** START OF Source passage **

I would ask for gasoline to drive back along the Trail of Tears, or to drive to Upstate New York and write about Kateri Tekakwitha, who was converted by the Jesuits in the 17th century, or to follow the rivers for Sacagawea.
I’ve always been a gatherer of voices. I don’t know. They just come to me. I found another interesting one lately. In the native heritage, the past is not separated. It’s not gone. It’s there with you. You can travel the Great Plains. I can tell when I’m coming on a historical site, a massacre site. You see there’s a plaque, but you know it.
Last summer, I traveled — it was probably 100 degrees — to Nebraska. They had brought some artifacts from the Smithsonian to display at the Ash Hollow Museum, out in Northeastern Nebraska. I drove all that way to see those because, in my imagination, I could hear the voices of those…Never with my ear, thank goodness. You just get attuned.
I’ve done this for 30 years. It just comes. It’s like a muscle or something that you use. You have a certain calling. Mine was to suffering and to the importance of the past, and to give historical voices to those that did not have a chance to speak, which I like to do. That’s why it was easy to write about Mary. I just used the same format that I did with the native voices.
Evan: You were speaking of your own adjacency. The way you speak about it sounds like you are finding your calling or have found over these many years of work. Filling in the spaces between these dominant expressions of life, each of which you find like a piece of your identity.
Diane: Exactly.
Evan: The way you speak about it, it sounds like there has to be the acknowledgment that it feels like you don’t belong.
Diane: That’s exactly right. That’s why all of the other voices that did not belong, it’s of community. It’s a world in itself. “In-between Places” is the name of one of my books.
Evan: That’s right. One word for that is “liminality.” Does that word help to explain that?
Diane: Yes.
Evan: What does that word mean to you? These are very provocative and wonderful words, “liminality” and “adjacency.”
Diane: Yeah, and “multivalence.” That’s another good word.
Evan: Say a little bit about these words, especially insofar as you think it describes your approach to giving voice to the forgotten voices.

** END OF Source passage **
** START OF Entries shown **

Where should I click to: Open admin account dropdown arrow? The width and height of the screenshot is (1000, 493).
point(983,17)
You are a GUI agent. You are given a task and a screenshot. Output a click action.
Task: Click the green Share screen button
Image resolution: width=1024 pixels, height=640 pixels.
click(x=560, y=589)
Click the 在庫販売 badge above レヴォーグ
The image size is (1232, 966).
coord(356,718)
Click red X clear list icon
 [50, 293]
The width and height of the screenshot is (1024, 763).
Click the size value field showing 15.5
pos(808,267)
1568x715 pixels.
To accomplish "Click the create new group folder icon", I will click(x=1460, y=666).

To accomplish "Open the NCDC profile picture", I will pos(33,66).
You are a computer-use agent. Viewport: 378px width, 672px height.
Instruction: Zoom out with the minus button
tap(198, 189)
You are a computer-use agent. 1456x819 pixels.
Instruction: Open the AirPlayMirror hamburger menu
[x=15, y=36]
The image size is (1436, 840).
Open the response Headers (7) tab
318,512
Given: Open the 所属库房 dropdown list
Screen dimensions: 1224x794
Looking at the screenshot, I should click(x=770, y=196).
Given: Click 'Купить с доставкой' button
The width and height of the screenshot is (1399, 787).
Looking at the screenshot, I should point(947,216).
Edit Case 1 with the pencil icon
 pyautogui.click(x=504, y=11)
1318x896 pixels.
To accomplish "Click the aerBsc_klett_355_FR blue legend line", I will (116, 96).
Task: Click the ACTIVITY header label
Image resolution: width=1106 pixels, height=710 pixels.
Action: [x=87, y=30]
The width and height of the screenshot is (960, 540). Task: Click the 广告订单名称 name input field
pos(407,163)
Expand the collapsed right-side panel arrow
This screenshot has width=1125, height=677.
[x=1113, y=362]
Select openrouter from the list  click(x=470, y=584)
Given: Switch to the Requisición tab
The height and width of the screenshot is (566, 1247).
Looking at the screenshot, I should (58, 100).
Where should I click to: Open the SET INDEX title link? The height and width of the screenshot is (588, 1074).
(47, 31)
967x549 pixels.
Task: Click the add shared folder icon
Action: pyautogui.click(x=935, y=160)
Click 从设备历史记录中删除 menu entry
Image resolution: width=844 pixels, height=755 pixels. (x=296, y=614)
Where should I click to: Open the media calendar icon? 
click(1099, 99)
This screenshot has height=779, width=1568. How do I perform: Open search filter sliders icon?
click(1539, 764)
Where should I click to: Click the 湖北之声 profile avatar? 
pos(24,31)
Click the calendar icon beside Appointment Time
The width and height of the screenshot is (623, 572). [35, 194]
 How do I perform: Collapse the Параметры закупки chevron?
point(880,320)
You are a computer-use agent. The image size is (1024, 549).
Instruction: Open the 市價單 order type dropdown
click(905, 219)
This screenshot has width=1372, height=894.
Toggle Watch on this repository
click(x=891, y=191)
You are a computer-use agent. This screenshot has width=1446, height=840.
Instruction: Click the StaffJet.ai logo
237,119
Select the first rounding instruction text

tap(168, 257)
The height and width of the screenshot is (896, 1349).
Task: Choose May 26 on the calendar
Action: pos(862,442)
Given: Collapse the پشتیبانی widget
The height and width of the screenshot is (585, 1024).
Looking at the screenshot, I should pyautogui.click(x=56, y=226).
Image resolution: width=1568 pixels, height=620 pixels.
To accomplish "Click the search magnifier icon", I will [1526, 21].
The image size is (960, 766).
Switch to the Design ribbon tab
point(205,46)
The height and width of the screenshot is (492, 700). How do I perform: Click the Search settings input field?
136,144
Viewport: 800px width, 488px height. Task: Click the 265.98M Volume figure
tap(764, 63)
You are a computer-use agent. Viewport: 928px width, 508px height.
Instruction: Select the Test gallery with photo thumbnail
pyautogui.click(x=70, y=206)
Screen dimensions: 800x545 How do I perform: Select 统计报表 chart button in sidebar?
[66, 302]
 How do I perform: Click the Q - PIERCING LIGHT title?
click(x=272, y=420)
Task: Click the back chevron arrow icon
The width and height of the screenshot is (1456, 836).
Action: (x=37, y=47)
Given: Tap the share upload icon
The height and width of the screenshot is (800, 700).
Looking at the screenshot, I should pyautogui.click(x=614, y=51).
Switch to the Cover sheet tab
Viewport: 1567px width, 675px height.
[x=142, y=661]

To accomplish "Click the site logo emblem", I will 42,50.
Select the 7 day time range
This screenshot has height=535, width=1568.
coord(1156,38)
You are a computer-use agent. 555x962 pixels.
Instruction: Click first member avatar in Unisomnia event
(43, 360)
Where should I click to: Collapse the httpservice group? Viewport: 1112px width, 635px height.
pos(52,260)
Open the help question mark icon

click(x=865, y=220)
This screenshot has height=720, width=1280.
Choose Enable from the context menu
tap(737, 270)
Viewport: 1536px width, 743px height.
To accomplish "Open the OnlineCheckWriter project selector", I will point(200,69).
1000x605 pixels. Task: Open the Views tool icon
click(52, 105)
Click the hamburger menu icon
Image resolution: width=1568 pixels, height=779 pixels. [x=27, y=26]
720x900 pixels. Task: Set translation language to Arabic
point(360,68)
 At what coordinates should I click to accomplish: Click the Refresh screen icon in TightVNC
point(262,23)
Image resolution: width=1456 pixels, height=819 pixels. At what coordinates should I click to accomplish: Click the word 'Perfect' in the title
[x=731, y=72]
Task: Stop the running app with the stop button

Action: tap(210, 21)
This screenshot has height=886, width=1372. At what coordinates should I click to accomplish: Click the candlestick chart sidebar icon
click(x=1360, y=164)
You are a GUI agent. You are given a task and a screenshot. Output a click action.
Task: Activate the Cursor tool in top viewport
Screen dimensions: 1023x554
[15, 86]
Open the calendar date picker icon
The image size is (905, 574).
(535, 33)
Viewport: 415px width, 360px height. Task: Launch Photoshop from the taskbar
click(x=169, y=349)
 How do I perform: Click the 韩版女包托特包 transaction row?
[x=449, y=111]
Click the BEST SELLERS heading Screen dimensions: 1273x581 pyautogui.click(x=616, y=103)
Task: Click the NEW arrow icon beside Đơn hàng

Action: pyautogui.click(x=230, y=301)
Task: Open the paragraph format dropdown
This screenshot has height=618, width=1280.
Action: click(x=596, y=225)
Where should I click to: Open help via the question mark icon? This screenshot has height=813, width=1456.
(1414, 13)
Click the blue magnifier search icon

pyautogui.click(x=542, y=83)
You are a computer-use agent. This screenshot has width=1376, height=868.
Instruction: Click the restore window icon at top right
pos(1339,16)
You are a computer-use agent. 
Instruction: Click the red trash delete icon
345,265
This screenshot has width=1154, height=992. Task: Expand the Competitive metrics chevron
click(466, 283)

** END OF Entries shown **

Continue the interview about giving voice to forgotten historical figures, beginning right after its final line. The records were taken from a different source than the interview.

Diane: It’s when you fall off the Sky Rock and wherever we came from before birth. We find ourselves on the Great Waters that are moving unruly. You go down. You bring up these different fragments, and they grow.
The story goes on that — origin story — when there was just mud on the water, it was the vulture that came and was sweeping over the water. Where her wing hit the Earth, it lifted into a valley. Where it came up, it was the mountains. The development of our land, as it is, was different animals and different circumstances and different fragments coming together.
The liminal and the multivalent and the adjacency is always where I have found my being. Through writing, I have made it substance. There’s one word. Then you put down another word. Then you put down another word. Pretty soon, it’s solid ground. Where you can’t fill it in, there’s a river.
“Liminal” means not having a solid place to me. It means being in that afterglow. It means being in the place between places. It means trusting non-substance to become substance. That’s Christian faith. Sometimes, not having substance, but still knowing where you are going. When you put your foot down, there will be some substance there, some foothold for you.
Evan: In some ways, it requires a Christian to think liminally, insofar as there is, at the same time, a kind of faith and trust in a God of faith and trust.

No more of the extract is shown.